ABD Başkanı Trump'ın Kudüs'ün hukuki statüsünü değiştirecek, ihlal edecek bir açıklama yapacağı yönünde, bugün için bir duyum söz konusudur. Amerika, büyükelçiliğini Kudüs'e taşıma niyetinde olduğunu ifade ediyor veya İsrail'in başkenti olarak Kudüs'ün tanınması ihtimalinden bahsediliyor. Öyle veya böyle bu iki durum da açıkçası hukuk dışı bir karar olacaktır ve bölgede var olan sorunları da iyice içinden çıkılmaz bir hale dönüştürecektir. Bu yüzden zaman varken, yol yakınken ABD Başkanı'nın bu yönde bir açıklama yapmaması hem bölgenin geleceği hem de küresel barış açısından hayati öneme sahiptir.
Böylesine bir kararın doğuracağı sonuçlar Sayın Cumhurbaşkanımız tarafından açıkça ortaya konulmuştur. Bilindiği gibi Kudüs üç büyük dinin kutsal mekanıdır; İslamiyet, Hristiyanlık ve Musevilik. Dolayısıyla burada herhangi bir emrivakiyle değişiklik yapmak hem uzun süreden beri İsrail-Filistin arasında devam eden ve bir türlü çözüme ulaşmamış Filistin devletinin kurulması yönündeki çabaları da ortadan kaldırmış olacak, diğer yandan yeni bir dinler arası çatışmayı da getirmiş olacaktır.
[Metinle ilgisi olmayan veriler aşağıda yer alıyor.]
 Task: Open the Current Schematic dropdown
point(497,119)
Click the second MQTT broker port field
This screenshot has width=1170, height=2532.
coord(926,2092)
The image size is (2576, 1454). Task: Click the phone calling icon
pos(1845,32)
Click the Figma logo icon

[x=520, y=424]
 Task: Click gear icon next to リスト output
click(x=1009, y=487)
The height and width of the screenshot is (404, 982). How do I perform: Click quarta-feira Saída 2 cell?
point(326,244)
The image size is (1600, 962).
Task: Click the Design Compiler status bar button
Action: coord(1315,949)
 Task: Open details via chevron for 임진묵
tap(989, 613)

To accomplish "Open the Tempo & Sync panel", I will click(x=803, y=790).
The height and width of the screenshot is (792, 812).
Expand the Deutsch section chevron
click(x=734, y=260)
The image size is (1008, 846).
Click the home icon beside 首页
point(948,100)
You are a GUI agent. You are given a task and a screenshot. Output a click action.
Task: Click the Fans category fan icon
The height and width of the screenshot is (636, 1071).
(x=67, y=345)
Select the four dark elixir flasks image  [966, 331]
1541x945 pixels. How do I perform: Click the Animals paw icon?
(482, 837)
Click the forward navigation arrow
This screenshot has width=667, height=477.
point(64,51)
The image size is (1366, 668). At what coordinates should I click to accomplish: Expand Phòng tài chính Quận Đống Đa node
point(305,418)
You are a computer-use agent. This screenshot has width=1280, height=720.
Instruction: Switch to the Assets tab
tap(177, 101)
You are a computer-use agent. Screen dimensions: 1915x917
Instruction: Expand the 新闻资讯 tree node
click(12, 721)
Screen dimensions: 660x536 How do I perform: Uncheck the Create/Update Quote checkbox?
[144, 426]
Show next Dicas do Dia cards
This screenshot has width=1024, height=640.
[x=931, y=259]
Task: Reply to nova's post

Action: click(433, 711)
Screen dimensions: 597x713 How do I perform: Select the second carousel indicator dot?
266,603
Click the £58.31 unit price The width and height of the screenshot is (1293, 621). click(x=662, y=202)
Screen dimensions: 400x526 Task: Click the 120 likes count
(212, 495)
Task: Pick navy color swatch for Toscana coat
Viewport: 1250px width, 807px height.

Kudüs, İslam alemi bakımından çok hassas bir konudur. Bu konuda herhangi bir adım atılmaması en büyük beklentimizdir, temennimizdir. Bu yöndeki tek yanlı emrivakiler, yanlış adımlar telafisi imkansız sonuçları da beraberinde getirir. İsrail-Filistin arasındaki barışın yegane yolu İsrail'in 1967 sınırları dahilinde olan bağımsız, egemen ve coğrafi devamlılığa sahip Filistin Devleti'nin, Doğu Kudüs olduğu bir yapının hayata geçirilmesidir. Türkiye haklı davasında Filistinli kardeşlerimizin bütün İslam alemiyle beraber yanında bugüne kadar olduğu gibi bundan sonra da olmaya devam edecek.